Dataset excerpts
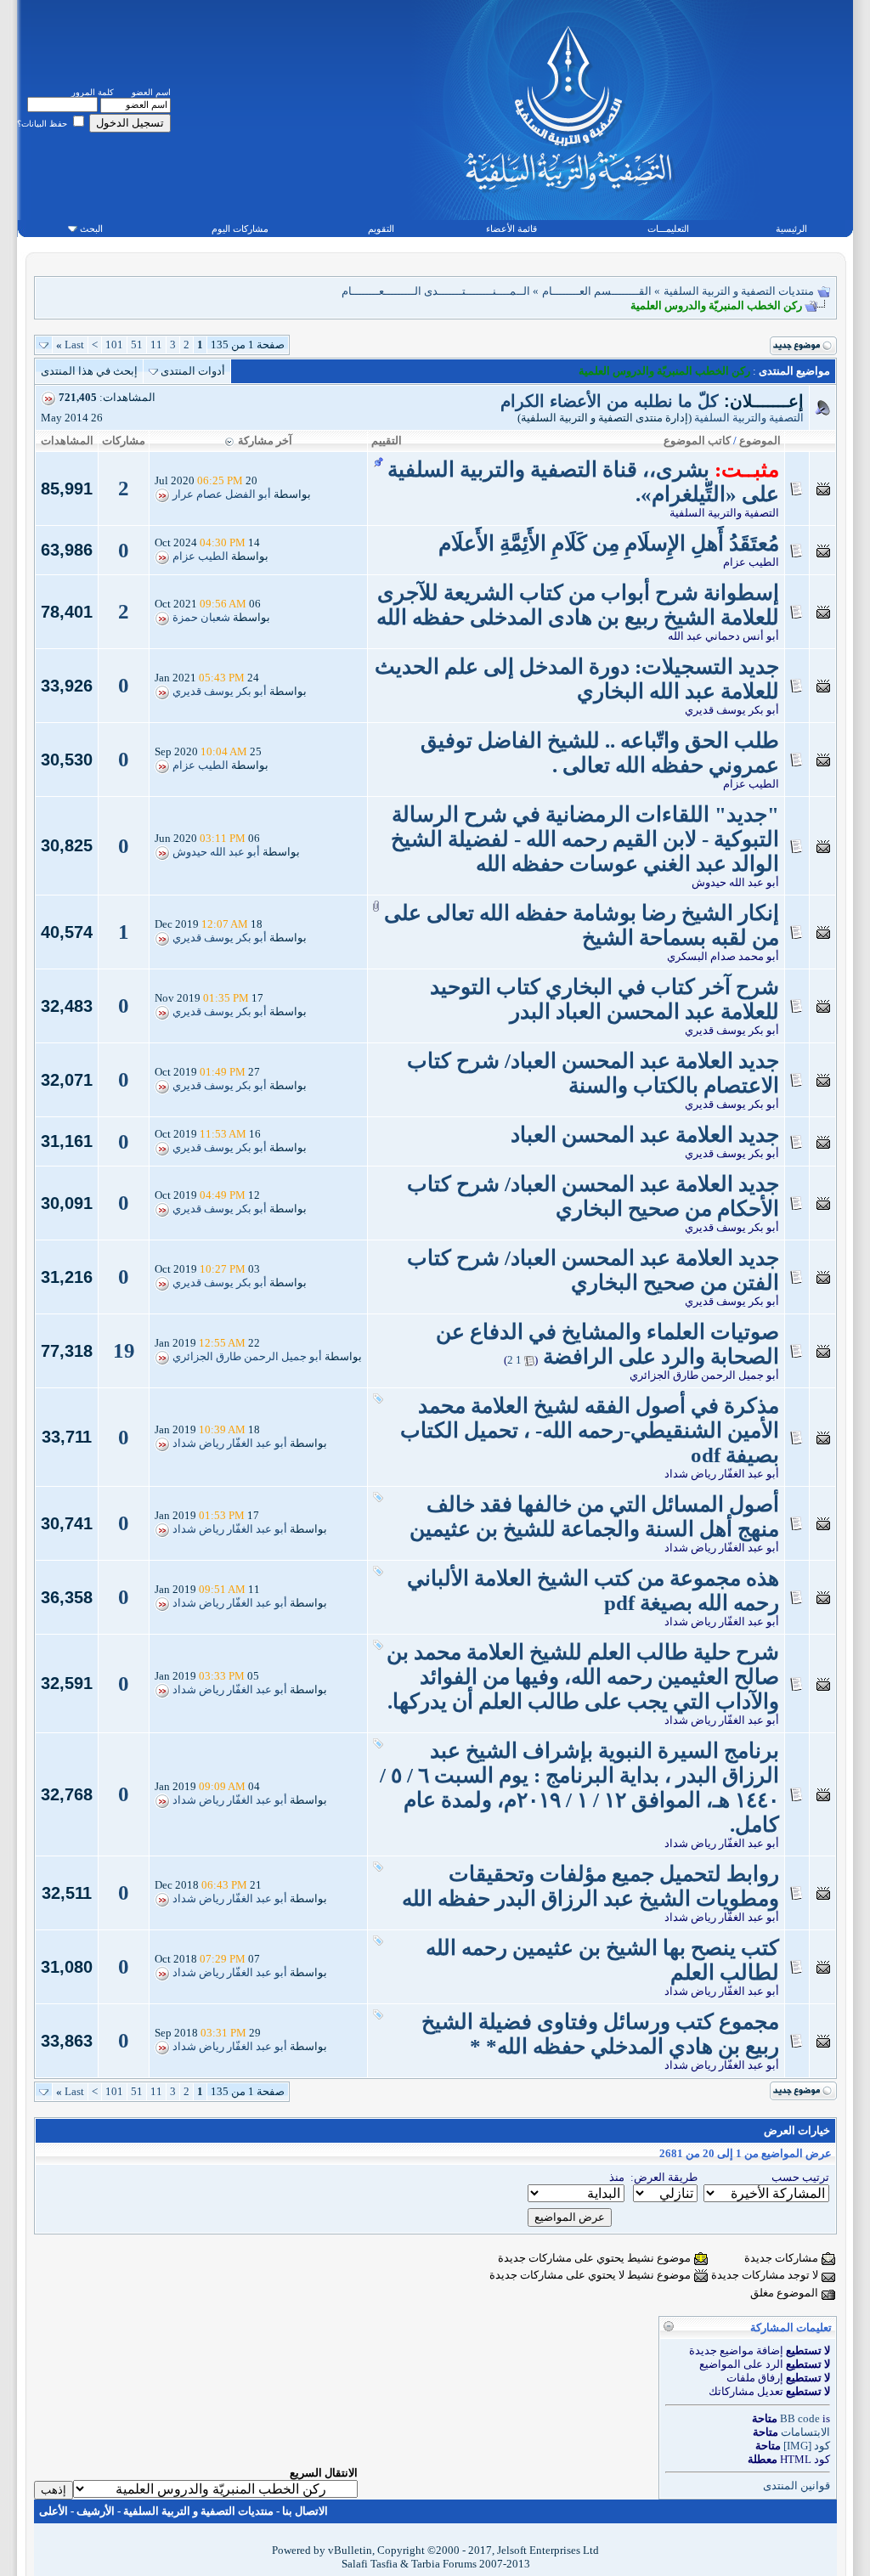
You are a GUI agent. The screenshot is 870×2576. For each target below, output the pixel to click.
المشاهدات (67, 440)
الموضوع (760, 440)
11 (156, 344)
...
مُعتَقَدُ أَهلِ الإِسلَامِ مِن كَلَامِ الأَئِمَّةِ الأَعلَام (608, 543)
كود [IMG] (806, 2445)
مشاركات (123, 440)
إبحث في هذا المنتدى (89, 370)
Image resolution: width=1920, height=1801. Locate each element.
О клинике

Task
When a line in the data contains "each", return it as written.

Finished task
You are a GUI agent. The screenshot is 870×2576. For each target below, output the pixel to click.
Image resolution: width=1920, height=1801. Locate each element.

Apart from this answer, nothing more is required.